- Official ESA Steam artwork
- Developer: Hempuli Oy
- Publisher: Hempuli Oy
- Designer: Arvi Teikari
- Composer: Roope Mäkinen
- Engine: Multimedia Fusion 2
- Platforms: Microsoft Windows; OS X; Linux;
- Release: WW: April 22, 2015;
- Genre: Metroidvania
- Mode: Single-player

= Environmental Station Alpha =

2015 video game

Environmental Station Alpha is a 2015 Metroidvania created by Finnish independent developer Arvi Teikari (known professionally as Hempuli).

==Gameplay==
The player character is a robot who must examine a vast bio-dome space station which was mysteriously abandoned, despite still holding signs of life.
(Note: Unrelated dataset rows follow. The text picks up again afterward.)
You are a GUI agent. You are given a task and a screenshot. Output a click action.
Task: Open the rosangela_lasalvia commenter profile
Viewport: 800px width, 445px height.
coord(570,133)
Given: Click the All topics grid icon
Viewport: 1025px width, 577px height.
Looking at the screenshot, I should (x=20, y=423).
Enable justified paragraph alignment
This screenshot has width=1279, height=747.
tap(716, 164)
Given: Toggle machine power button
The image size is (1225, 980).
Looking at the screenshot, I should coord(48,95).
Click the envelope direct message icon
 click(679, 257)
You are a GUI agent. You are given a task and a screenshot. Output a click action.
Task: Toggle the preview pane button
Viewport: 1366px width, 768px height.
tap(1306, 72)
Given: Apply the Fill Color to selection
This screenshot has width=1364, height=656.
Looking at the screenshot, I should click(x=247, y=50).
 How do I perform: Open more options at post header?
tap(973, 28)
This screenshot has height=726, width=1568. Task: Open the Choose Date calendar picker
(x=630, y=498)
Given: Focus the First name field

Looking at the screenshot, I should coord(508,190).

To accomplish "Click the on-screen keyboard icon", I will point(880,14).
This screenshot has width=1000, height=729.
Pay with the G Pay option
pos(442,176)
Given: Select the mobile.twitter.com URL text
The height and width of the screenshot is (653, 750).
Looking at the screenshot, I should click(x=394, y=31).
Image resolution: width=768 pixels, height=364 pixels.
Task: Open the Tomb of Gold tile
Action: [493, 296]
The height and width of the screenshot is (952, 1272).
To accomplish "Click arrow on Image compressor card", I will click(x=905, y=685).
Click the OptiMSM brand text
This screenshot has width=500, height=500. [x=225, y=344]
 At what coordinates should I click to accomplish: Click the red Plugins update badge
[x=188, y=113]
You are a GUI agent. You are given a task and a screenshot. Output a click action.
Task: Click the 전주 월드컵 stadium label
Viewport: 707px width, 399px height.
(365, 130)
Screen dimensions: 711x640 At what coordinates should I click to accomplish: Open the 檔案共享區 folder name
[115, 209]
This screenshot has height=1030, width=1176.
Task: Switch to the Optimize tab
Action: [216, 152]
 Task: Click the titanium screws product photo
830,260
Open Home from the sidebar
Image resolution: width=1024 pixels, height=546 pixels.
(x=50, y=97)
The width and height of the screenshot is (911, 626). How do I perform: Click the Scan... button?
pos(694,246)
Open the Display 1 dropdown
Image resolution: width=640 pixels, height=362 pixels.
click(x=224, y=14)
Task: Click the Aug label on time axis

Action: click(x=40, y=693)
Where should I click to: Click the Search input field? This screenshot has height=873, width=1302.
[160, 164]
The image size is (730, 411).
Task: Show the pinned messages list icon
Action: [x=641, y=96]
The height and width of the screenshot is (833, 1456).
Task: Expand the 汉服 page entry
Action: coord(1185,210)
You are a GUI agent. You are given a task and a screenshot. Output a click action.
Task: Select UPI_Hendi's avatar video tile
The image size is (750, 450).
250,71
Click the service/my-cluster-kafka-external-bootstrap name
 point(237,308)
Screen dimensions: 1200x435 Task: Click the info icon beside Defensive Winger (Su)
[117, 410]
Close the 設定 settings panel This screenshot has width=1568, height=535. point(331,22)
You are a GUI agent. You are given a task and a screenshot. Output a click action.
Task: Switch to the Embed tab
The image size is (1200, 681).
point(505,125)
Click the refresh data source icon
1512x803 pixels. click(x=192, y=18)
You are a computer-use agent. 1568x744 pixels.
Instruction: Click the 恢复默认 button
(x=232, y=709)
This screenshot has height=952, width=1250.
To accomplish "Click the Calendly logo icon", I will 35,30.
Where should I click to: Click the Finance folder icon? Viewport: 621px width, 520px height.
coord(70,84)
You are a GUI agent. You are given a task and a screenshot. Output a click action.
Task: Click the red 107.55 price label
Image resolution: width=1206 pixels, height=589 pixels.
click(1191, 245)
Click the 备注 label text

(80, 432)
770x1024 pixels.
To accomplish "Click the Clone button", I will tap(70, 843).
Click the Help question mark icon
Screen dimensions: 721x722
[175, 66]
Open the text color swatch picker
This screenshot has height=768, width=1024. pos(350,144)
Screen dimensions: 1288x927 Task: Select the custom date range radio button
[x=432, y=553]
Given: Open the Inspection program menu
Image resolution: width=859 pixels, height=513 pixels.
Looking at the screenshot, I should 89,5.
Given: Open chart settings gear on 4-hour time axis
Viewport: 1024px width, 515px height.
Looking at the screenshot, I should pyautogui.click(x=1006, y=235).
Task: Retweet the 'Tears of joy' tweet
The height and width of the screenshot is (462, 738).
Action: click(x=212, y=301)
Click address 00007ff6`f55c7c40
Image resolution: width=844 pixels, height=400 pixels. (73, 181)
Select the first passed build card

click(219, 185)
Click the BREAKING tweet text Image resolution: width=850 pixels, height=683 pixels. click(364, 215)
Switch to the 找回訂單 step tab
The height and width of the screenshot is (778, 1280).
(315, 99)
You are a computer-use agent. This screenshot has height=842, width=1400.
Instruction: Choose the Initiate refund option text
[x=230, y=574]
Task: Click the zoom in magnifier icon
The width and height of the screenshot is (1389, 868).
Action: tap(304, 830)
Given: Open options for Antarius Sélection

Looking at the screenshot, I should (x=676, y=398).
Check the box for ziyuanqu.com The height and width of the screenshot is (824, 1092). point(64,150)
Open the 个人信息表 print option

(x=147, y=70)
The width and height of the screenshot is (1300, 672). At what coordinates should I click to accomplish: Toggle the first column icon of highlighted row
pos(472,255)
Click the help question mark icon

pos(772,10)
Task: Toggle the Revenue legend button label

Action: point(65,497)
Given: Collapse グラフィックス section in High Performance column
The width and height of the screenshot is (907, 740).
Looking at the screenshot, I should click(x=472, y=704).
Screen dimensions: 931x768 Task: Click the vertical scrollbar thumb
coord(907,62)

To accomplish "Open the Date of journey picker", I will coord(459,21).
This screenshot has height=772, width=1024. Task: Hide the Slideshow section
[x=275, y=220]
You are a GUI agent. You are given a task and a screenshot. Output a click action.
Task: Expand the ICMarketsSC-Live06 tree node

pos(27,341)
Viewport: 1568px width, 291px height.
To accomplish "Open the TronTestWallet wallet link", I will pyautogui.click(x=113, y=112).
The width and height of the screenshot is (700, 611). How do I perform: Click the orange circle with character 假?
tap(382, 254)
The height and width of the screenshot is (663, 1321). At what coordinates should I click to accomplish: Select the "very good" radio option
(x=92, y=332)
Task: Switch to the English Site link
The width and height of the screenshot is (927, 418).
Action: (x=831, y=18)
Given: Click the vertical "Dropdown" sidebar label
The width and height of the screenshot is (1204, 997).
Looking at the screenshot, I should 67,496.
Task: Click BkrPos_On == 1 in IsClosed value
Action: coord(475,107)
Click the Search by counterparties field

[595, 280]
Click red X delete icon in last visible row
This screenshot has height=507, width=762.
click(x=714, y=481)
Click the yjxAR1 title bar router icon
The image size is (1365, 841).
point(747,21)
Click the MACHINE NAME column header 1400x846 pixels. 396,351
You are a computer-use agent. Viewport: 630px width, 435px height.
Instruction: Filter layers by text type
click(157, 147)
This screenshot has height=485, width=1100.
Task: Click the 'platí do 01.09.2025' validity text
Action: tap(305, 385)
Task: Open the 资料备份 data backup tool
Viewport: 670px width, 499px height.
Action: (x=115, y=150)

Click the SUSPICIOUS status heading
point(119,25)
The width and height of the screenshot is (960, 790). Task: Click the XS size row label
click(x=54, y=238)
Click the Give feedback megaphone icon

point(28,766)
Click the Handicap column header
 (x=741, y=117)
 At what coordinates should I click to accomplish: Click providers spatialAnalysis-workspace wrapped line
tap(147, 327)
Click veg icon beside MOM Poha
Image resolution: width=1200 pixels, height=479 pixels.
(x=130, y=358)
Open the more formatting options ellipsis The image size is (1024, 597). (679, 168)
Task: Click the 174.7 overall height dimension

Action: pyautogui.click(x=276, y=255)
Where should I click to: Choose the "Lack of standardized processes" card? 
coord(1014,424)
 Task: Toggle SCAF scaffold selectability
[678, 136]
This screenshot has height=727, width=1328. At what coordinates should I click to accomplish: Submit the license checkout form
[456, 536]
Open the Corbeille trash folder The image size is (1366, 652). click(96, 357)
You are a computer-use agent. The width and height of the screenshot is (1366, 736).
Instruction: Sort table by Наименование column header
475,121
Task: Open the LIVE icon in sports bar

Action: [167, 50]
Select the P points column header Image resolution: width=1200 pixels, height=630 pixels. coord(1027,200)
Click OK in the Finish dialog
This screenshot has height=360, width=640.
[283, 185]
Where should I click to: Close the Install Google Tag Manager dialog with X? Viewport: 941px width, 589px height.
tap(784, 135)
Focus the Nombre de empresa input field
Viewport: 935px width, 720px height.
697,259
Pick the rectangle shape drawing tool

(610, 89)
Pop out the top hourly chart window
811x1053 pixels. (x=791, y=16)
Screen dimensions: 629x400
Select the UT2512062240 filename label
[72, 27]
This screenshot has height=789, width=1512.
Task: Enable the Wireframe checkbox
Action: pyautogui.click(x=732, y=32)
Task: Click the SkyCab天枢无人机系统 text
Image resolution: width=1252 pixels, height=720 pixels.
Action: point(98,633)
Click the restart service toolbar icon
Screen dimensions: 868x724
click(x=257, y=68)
The player explores the vast side-scrolling maze of the space station, consisting of several large areas. At the beginning of the game, many areas are inaccessible, so the player must acquire items that grant the robot new abilities (like a grappling hook, the ability to double jump, etc.), and then backtrack to previous areas to find previously-inaccessible paths leading deeper into the station.

==Reception==
Jed Whitaker of Destructoid scored the game 7/10 and said, "[o]verall, Environmental Station Alpha didn't reinvent the wheel when it comes to Metroidvania games, but it certainly helped satisfy my appetite." He praised the game's pixel art aesthetic and bosses, writing that "[t]hese confrontations are some of the most satisfying boss battles I've had in a game in some time"; however, he was less enthusiastic toward the game's mandatory backtracking to find new pathways, which he said could be either "rewarding, or tedious depending on the amount of time needed." John Walker of Rock Paper Shotgun also gave the game a positive review, calling it a "Metroid-alike pixel platformer that I've thoroughly enjoyed, right up until I didn't any more. And yet, I find myself recommending it." He said that "[t]he fine balance of Metroid games is often underestimated by those wishing to emulate them, but Arvi Teikari and Roope Mäkinen demonstrate a rare skill of precision" but wrote that the game was too difficult for his tastes, labelling its later sections as "fiddly and over-complicated."

A speedrunning community has developed for Environmental Station Alpha, with the game having been run at the speedrunning marathons European Speedrunner Assembly and Games Done Quick multiple times apiece.